2

I'm starting to gain a dislike for OOP.

I think classes make it easy for me to think of the entities of a problem and translate them into code.

But when you to attempt to test classes, that's when shit hits the fan.

In my opinion, it is pointless to test classes. If you ever seen test code for a class, you'll notice that it's usually horrible and long.

The reason for this is that usually some methods depend on other methods to be called first.

This results in the usual monolithic test that calls every goddamn method on the class.

You might say "ok, break the test into smaller parts". Ok. But the result of that attempt is even worse, because you end up with several big tests cases and a lot of duplicate code, because of the dependency of some methods on others.

The real solution to this is to make the classes be just glue: they should delegate arguments onto functions that reside on its own file, and, maybe afterwards emit events if you are using events.

**Objective A**
Reproduce the stretch of the post on testing classes from "I think classes" through "methods on others.".
**Objective B**
Carry on the post on testing classes from where it stops.

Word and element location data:

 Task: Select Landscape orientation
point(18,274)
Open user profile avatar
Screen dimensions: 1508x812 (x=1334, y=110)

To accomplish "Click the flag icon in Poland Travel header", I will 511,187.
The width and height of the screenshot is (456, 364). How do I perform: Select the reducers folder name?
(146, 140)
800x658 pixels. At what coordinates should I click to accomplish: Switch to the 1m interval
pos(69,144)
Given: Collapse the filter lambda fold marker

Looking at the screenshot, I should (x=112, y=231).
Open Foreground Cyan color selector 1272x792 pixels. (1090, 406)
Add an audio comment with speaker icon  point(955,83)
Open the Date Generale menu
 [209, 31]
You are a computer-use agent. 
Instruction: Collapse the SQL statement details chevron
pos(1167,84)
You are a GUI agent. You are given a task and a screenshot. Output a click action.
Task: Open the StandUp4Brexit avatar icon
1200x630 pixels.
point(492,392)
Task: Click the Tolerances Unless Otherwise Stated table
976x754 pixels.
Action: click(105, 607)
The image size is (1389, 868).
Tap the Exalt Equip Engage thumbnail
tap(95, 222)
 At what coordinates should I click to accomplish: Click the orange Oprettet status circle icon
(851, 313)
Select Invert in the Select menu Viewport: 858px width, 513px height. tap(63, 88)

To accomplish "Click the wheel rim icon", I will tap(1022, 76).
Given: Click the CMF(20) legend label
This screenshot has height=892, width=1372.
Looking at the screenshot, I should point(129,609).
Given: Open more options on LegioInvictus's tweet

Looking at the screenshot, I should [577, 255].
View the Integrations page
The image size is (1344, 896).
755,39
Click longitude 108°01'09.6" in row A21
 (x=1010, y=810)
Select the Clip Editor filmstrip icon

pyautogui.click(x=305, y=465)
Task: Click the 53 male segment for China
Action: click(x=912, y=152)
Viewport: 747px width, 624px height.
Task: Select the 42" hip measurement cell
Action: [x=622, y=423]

**Task answer A**
I think classes make it easy for me to think of the entities of a problem and translate them into code.

But when you to attempt to test classes, that's when shit hits the fan.

In my opinion, it is pointless to test classes. If you ever seen test code for a class, you'll notice that it's usually horrible and long.

The reason for this is that usually some methods depend on other methods to be called first.

This results in the usual monolithic test that calls every goddamn method on the class.

You might say "ok, break the test into smaller parts". Ok. But the result of that attempt is even worse, because you end up with several big tests cases and a lot of duplicate code, because of the dependency of some methods on others.

**Task answer B**
But they shouldn't have too much test code classes though. The test code for classes should be running a simple example flow, but never doing any assertions other than expecting no exceptions.

For the most part, you'd be relying on the unit testing that is done for each delegated function.

If you take any single function you'll see that it's extremely easy to write tests for it. In fact, you can have the test right next to the fuction, like <module>.xyz <module>.test.xyz

So I don't think classes shouldn't be used at all, they should just be glue.

As you do normal usage of this software this way, when a bug is discovered you'll notice that the fix and testing code for this bug is very usually applied to the delegated functions instead of being a problem of classes.

I think classes by themselves sound sane in paper, but in practice they turn into a huge fucking messes that become impossible to understand or test.

How can something like traditional classes not get chaotic when a single class can have x attributes and y methods. The complexity grows exponentially. And sometimes more attributes and methods are added.

Someone might say "well, it's just the nature of problems. Problems can have a lot of variables".

Yeah, but cramming all of that complexity into a single 200 lines class is insanity.

Comments
  • 2
    Well, the whole point of classes is to limit the whole x attributes and y methods by breaking your application into smaller, organizable little boxes that you can stack and duplicate how you want to.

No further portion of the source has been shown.